-------- TEXT SECTION --------
OpenAI's inflated valuation, as I understand it (taloranderson.com)

🤖 AI Summary
A thoughtful essay argues that while large language models (LLMs) will keep improving and likely generate trillions in economic value, the sky-high private valuations of labs—OpenAI at ~$500B (Nvidia ~$4.3T cited for context)—are unrealistic unless a lab either invents superintelligence or achieves an unchallenged monopoly. The piece accepts rapid capability growth (not a near-term plateau), highlights the shift from chatbot-style responses to goal-directed agents, and warns that incremental gains become disproportionately valuable as tasks knit into long-horizon chains. A concrete example: if a system succeeds at each step with probability p, overall success across n steps is p^n—raising per-step reliability from 90% to 99% turns a 10-step success chance from 0.9^10 ≈ 35% to 0.99^10 ≈ 90%, showing why small improvements matter massively. Technically and economically, the author sees three competitive outcomes: commoditized offerings (price/quality competition like cloud providers), a dominant-but-realistic “too-big-to-compete” provider, or the unlikely arrival of continual self-improving superintelligence. Because multiple capable labs exist (GPT-5, Gemini, Claude, etc.) and training remains expensive, the commodity outcome is plausible—meaning labs will capture only a fraction of the value they help create. Implications for AI/ML: prioritize reliability for long-horizon tasks, optimize measurable economic objectives beyond code, and recalibrate investment expectations—valuations imply monopolistic capture that current technical and market dynamics don’t support.
--------
WHAT IS EXPECTED:
Answer these questions from the summary.
1. What valuation does it give for OpenAI?
2. Which company's valuation is cited for context, and at what figure?
3. To what success chance does a per-step reliability of 99% bring a 10-step task?
The material is not required.
-------- DATASET EXTRACT --------
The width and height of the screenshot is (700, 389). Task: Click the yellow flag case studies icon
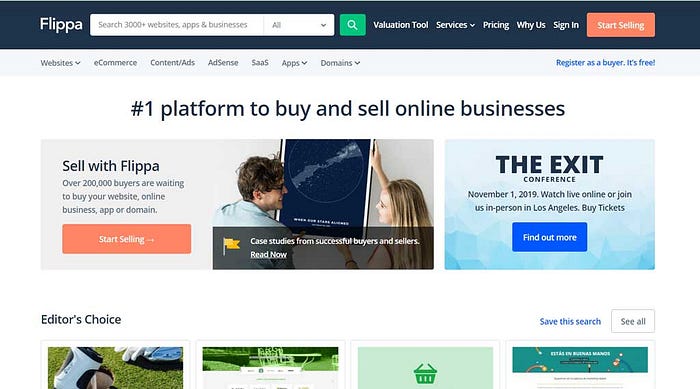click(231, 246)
--------
-------- DATASET EXTRACT --------
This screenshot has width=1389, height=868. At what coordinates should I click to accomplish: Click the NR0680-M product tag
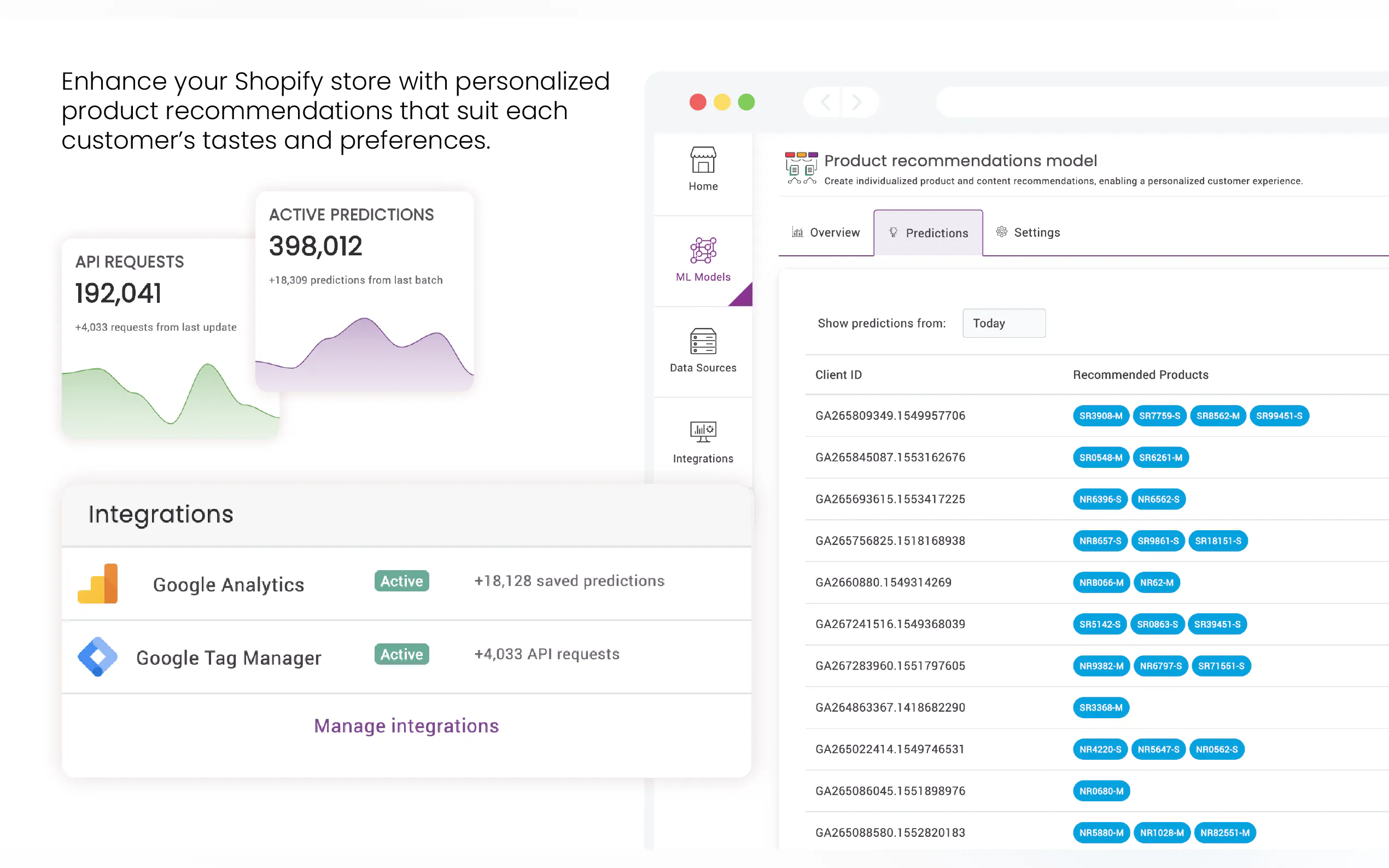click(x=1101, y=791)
--------
SOLUTION TO THIS EXERCISE:
1. About $500B.
2. Nvidia, at about $4.3T.
3. About 90%.